**Excerpt to read**
:::

The researchers made use of data from the National Health and Aging Trends Survey, a representative sample of Medicare enrollees over age 65. Frailty remains an ill-defined syndrome, a constellation of subjective and objective findings. In this study, frailty was defined as a physical phenotype, as “dysregulated energetics resulting in slowing, fatigue, and decreased muscle mass, strength, and physical activity.” The specific criteria of exhaustion, low physical activity, weakness, slowness, and shrinking were translated from survey results and subsequently extrapolated to our national population. Those with three or more of the criteria were categorized as frail, those with one or two, “pre-frail,” the remainder, free of all traits, were classified as “robust.”
Findings
Overall, 15% of the population over age 65 were frail, 45% “pre-frail.”
- Frailty increased with age and was higher among women than men. Perhaps this reflected men’s higher mortality
- Frailty was 65-85% greater among Hispanics and Blacks than Whites
- Frailty was twofold greater among individuals receiving residential care than those living in the community
- Frailty declined with rising income
None of this is especially surprising. What might be more surprising was a significant regional variation, with low frailty levels of 10% in the “mountain/desert west,” and a 22% prevalence of frailty in the “in land South.”
Chronic conditions, our health baggage, increased frailty several-fold. The most significant source was arthritis, perhaps because of its impact on mobility and self-care. Just behind was hypertension. I can see no clear bio-plausible pathway for hypertension alone to cause frailty, and I suspect that it is a more a gateway or common path to other conditions, like cardiovascular disease and diabetes, which more directly impact those frailty characteristics.
More immediate health events and outcomes also increased in the presence of frailty. There was a four-fold increase in hospitalizations, an increase in the surgical care of the back, hip, knees, and heart, and an increase in falls. Falls, are an established consequence of frailty, with a three-fold increase compared to the robust.

:::

**Listed entries**

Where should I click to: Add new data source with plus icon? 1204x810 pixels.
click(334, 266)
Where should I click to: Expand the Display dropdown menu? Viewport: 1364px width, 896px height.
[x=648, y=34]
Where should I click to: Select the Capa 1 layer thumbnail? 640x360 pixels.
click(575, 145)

:::

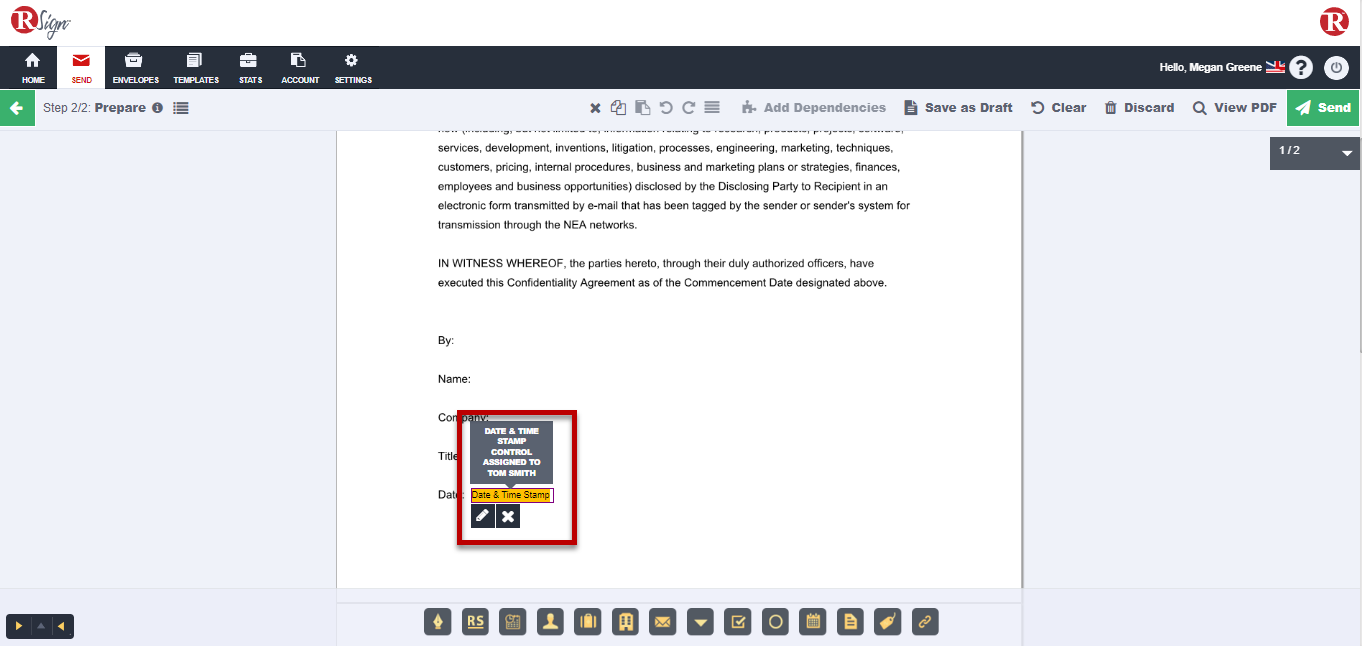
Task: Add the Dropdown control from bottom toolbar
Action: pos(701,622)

:::

**Parts of the exercise**
• 1. Sum up the text on frailty in older Americans in two sentences.
• 2. Carry on the text on frailty in older Americans, starting right after its last sentence.
The records have nothing to do with the text on frailty in older Americans.

**Task-by-task results**
• 1. Using a national survey of Medicare enrollees over age 65, researchers called people frail if they met three or more of five physical criteria, and found that 15% were frail and 45% were pre-frail. Frailty was more common with age, among women, among Hispanics and Blacks, in residential care, at lower incomes, and in the inland South, and it went along with chronic conditions like arthritis and hypertension and with more hospital stays, surgeries, and falls.

• 2.
Frailty brought additional costs. While not all frail needed care, “Large percentages of frail persons received help in self-care (45%), mobility (50%), and household (68%) activities” – that translates to a five to ten-fold increased need for assistance, and a similar increase in healthcare expenditures. In the study’s sensitivity analysis, excluding the frail housed in residences rather than the community did little to change their findings. That means that the fragile are not cloistered but throughout our communities.
Consequences and concerns
Caring for the frail is expensive, the more frail among us, the higher our aggregate costs. But as the researchers note, the fact that many of the frail do not require special care suggests that frailty is “an underlying physiological process and not merely an outcome or marker of disease and disability.”
Here is the question I would like to pose. To what degree does the health system support frailty? When you consider the data concerning frailty and gender, men are less frail, but is that because they have died or some other constitutional quality? Could it be that our healthcare system keeps individuals alive who might otherwise have died in less expansive and less expensive systems? This is not an unimportant concern. Are the US deaths related to COVID-19 solely a reflection of our inability of containment, or do the high numbers reflect the presence of more susceptible frail? And before you answer, I know that the two are inter-related.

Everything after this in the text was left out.